EXERCISE BRIEF - Retype exactly the lines from the one containing "This screenshot has height=385, width=978." through the last line of the records below, including both, and leave out any pictures.

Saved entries

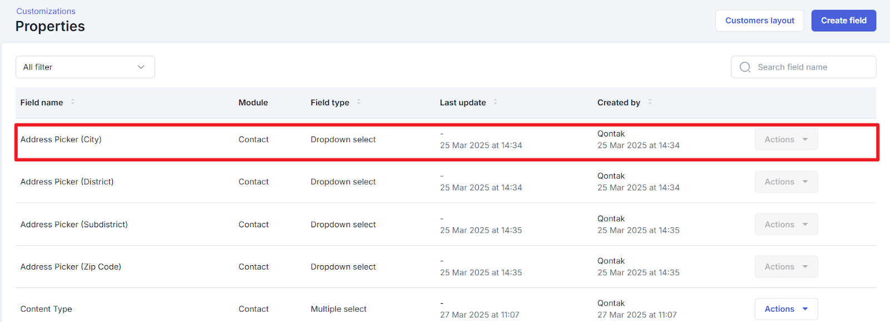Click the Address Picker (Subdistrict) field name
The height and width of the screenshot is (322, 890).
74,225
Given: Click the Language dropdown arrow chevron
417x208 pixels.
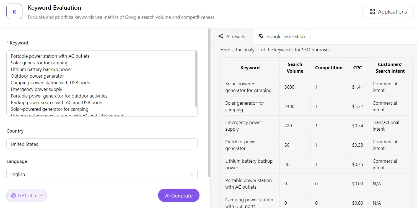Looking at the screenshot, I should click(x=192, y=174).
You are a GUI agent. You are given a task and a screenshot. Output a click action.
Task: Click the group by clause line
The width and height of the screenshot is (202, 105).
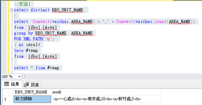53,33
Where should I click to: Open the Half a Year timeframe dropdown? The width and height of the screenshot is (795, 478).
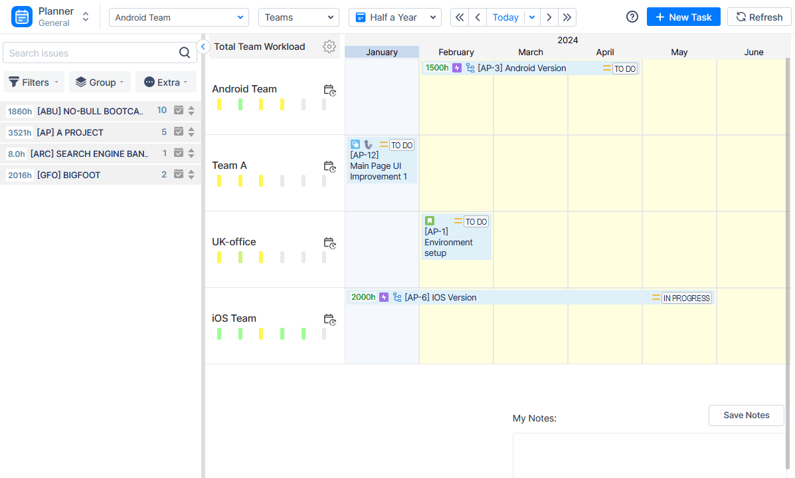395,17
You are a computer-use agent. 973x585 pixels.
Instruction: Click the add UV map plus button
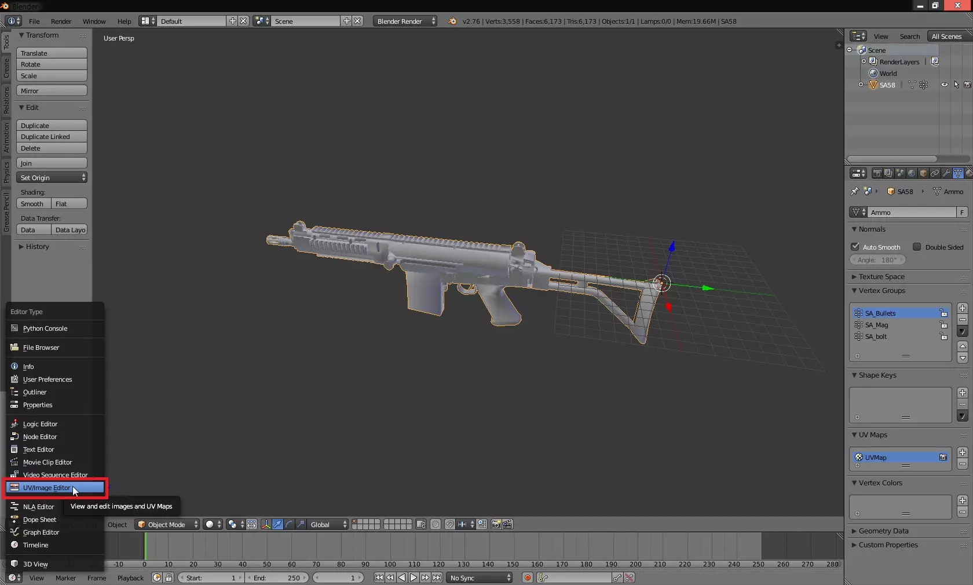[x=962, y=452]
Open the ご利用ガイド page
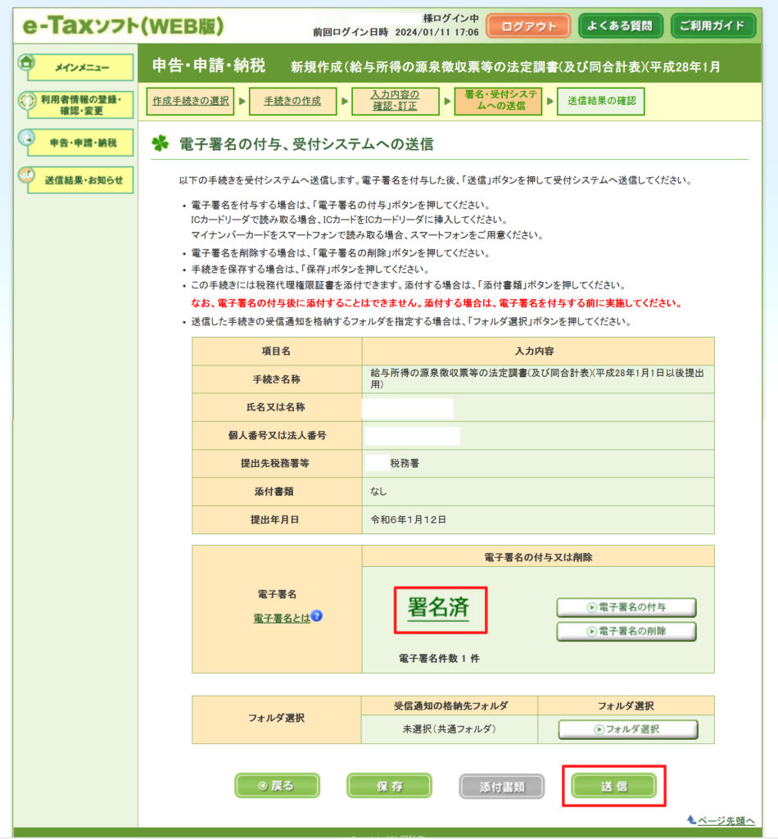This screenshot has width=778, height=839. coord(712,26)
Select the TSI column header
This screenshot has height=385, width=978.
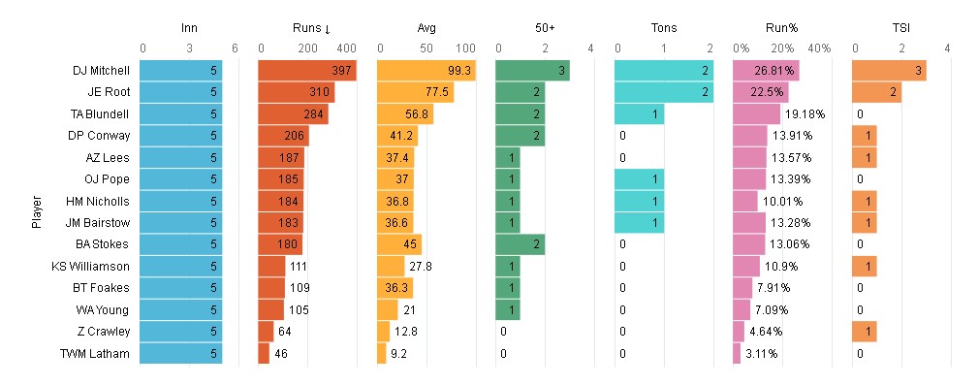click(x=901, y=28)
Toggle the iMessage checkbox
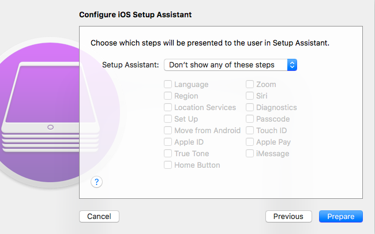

EXERCISE SOLUTION -
This screenshot has height=385, width=978.
click(x=901, y=28)
Toggle the iMessage checkbox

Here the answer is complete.